▶ **WHAT THE TASK REQUIRES**:
Pick out every line in the items below that contains the word "should" and copy each of those lines.

▶ **ROWS**:
# # #

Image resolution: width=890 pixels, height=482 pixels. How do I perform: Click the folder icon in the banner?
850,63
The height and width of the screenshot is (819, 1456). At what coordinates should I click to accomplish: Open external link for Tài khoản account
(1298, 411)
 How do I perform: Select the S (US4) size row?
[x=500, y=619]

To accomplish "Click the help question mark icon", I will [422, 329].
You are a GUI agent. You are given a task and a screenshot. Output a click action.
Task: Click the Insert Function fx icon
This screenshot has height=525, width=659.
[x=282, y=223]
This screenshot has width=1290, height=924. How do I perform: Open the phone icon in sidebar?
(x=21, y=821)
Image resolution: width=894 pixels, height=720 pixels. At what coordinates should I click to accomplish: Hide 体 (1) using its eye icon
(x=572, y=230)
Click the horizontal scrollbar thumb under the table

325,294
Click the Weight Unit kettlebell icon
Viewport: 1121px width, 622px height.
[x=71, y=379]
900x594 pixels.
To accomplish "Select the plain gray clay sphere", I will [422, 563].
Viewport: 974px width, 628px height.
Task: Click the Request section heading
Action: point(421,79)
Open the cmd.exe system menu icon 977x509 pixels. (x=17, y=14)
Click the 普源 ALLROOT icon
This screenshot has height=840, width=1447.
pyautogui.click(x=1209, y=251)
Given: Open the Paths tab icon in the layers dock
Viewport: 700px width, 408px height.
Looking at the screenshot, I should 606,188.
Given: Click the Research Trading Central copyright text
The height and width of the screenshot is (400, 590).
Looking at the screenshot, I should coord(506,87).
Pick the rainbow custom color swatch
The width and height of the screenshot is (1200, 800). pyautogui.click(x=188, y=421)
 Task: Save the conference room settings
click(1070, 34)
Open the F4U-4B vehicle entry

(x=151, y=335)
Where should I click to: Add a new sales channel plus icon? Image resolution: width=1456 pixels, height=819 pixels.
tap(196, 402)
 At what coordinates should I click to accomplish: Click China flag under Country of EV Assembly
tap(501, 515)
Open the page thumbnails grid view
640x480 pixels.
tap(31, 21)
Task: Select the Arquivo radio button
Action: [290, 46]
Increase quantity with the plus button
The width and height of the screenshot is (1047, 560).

# # #

▶ **REPLY TO THE EXERCISE**:
The height and width of the screenshot is (819, 1456). At what coordinates should I click to accomplish: Open external link for Tài khoản account
Image resolution: width=894 pixels, height=720 pixels. At what coordinates should I click to accomplish: Hide 体 (1) using its eye icon
Looking at the screenshot, I should 606,188.
Looking at the screenshot, I should coord(506,87).
Where should I click to: Add a new sales channel plus icon? Image resolution: width=1456 pixels, height=819 pixels.
 At what coordinates should I click to accomplish: Click China flag under Country of EV Assembly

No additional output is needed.